Blockchains are composed of layers. These are not literal layers, like the sauce and pasta that form lasagna, but metaphorical ones that help explain how blockchains can take a load off each other. The most common blockchain layers are layer 1s (L1) and layer 2s (L2).
Bitcoin and Ethereum are L1s, or base layers, blockchains because they operate independently from other blockchains. Computers produce blocks on them and secure the network—by mining in the case Bitcoin and staking for Ethereum. Avalanche, Solana, and Cardano are other examples of L1 blockchains.
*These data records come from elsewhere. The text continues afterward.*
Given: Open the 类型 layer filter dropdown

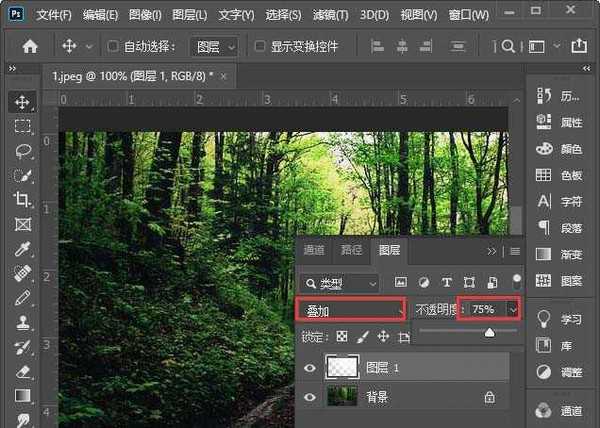Looking at the screenshot, I should (343, 283).
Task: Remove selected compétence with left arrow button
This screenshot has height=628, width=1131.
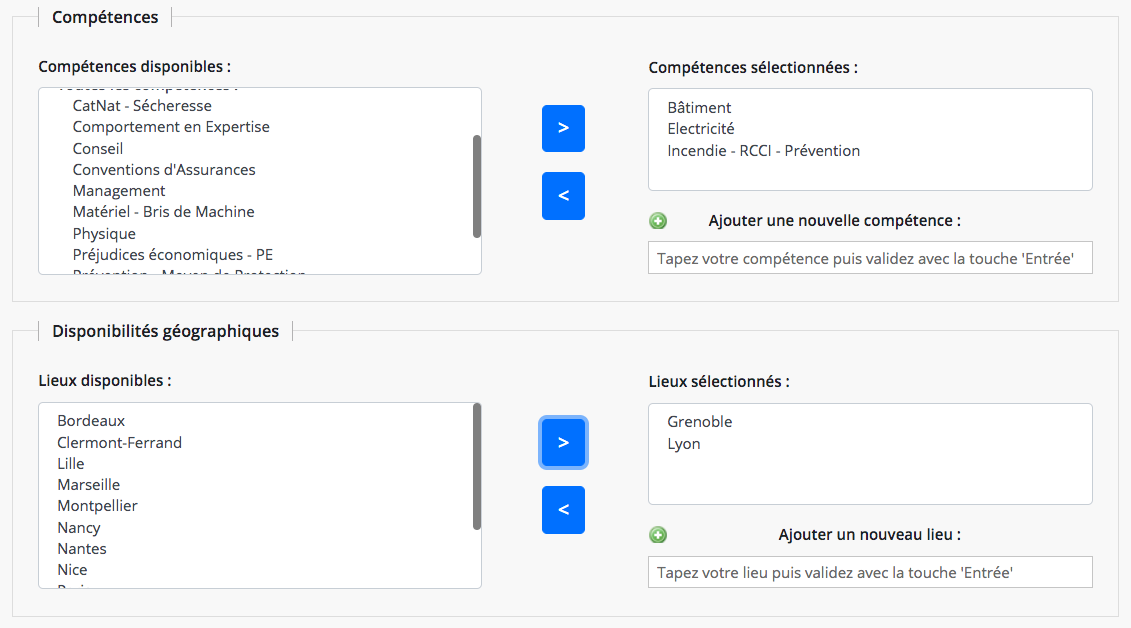Action: click(563, 196)
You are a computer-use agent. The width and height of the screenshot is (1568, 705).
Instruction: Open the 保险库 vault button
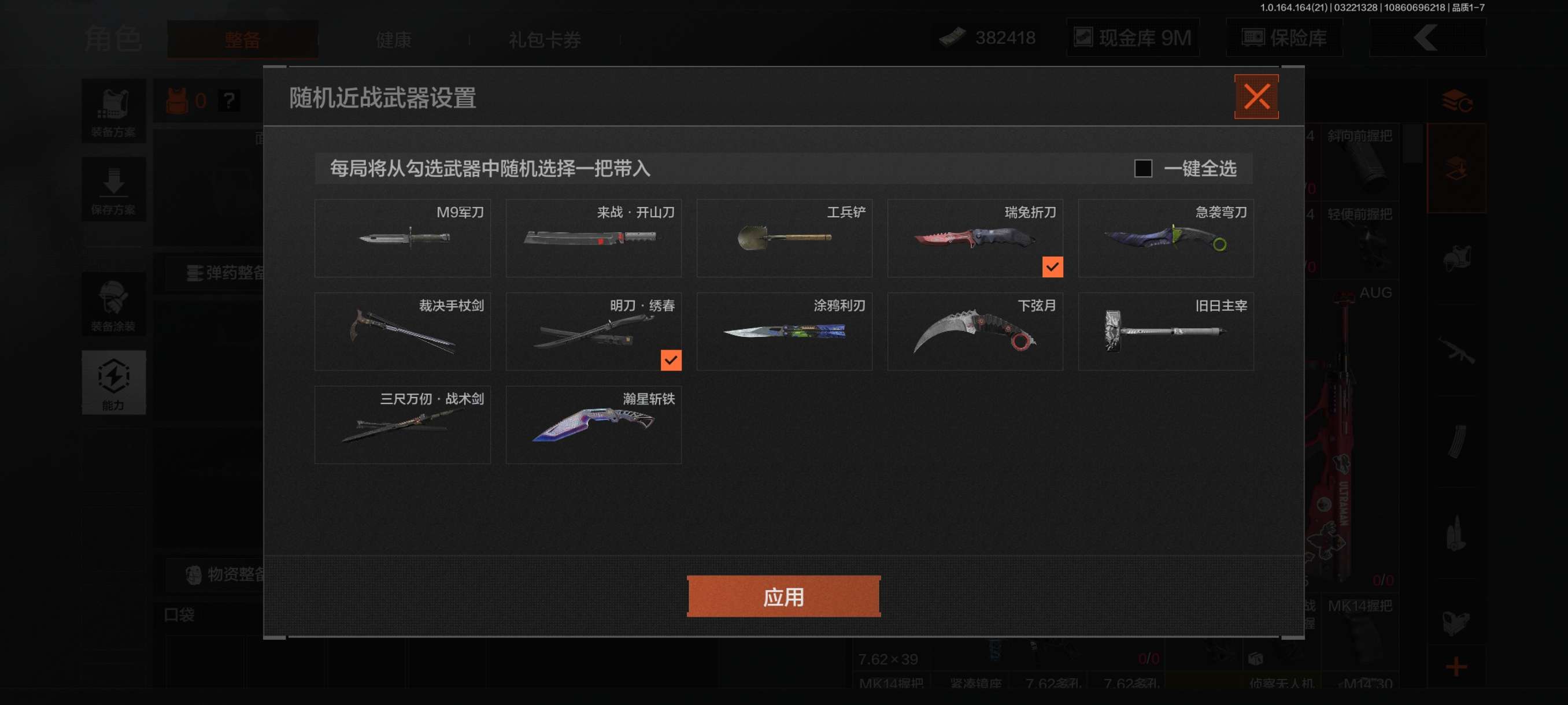(x=1284, y=38)
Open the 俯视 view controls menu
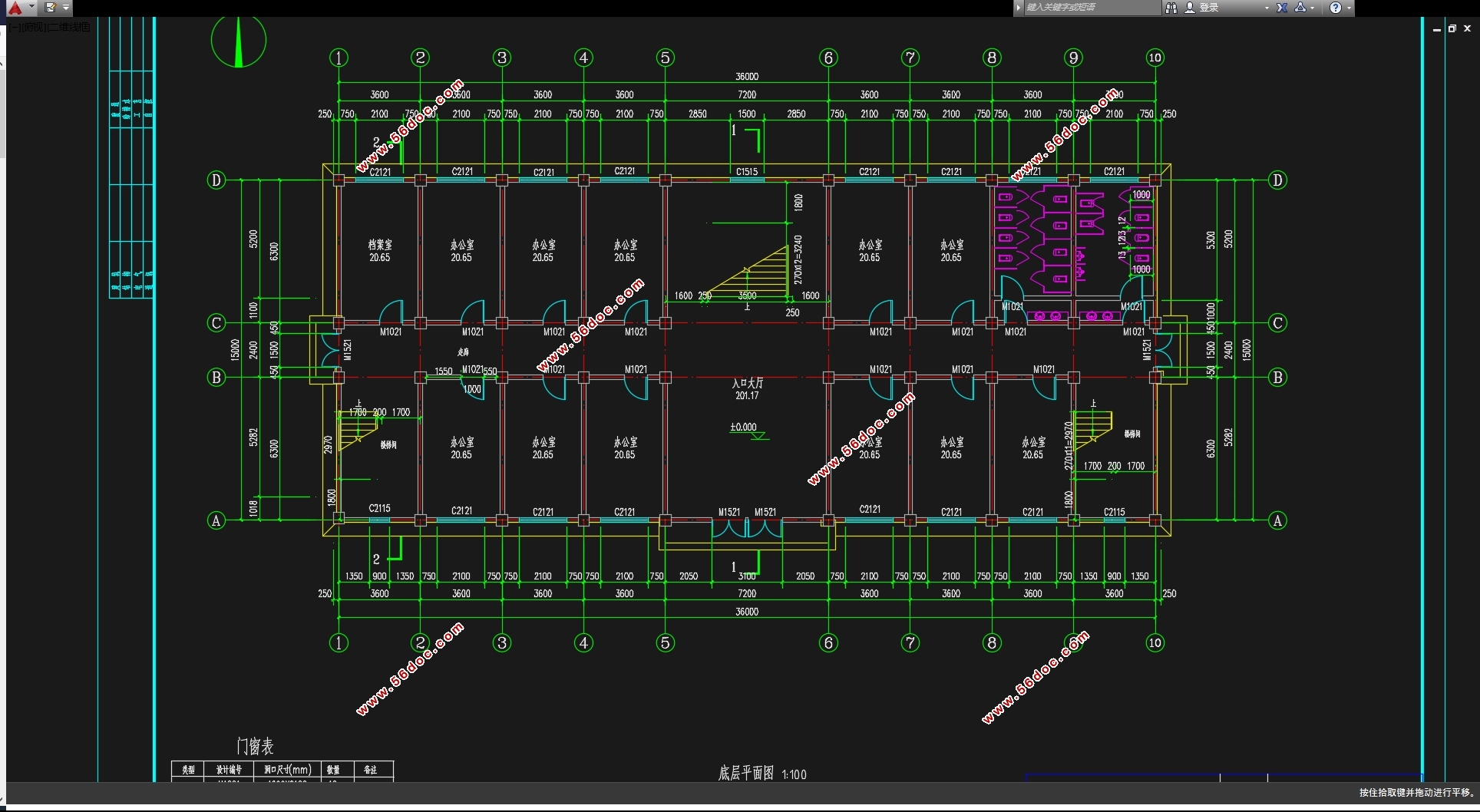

L1s work well until the network clogs up, which pushes fees higher. This is known as the “scalability” problem. Such problems befell Ethereum during the bull market of 2021, when network fees skyrocketed. Paying $50 in fees to buy a single NFT was common as Ethereum’s popularity soared.
Ethereum developers responded by creating a series of fast and cheap L2 blockchains to sit atop the main chain. These included technologies like “rollups,” which replicate the Ethereum experience on other chains but in a faster and cheaper fashion. L2s achieve this by bundling lots of L2 transactions into a single L1 transaction—kind of like Uber Pool for crypto.
Most L2s are built on Ethereum to compensate for the slow speeds and high cost that made that the chain unviable for many back in 2021. Ethereum’s L2s tend to be a lot cheaper than L1s; transaction fees on an L2 decentralized lending protocol can be 20 times less expensive than on an L1. Yet in doing so, L2s still rely on the security of the L1.
Arbitrum is the largest Ethereum L2, with around $870 million locked into its smart contracts and 116 protocols, as of October 2022. Optimism, another layer 2, lags narrowly behind with $850 million locked into 72 protocols. Another popular L2 service is Polygon, which is technically a “sidechain” and not a roll up since it has its own consensus mechanism.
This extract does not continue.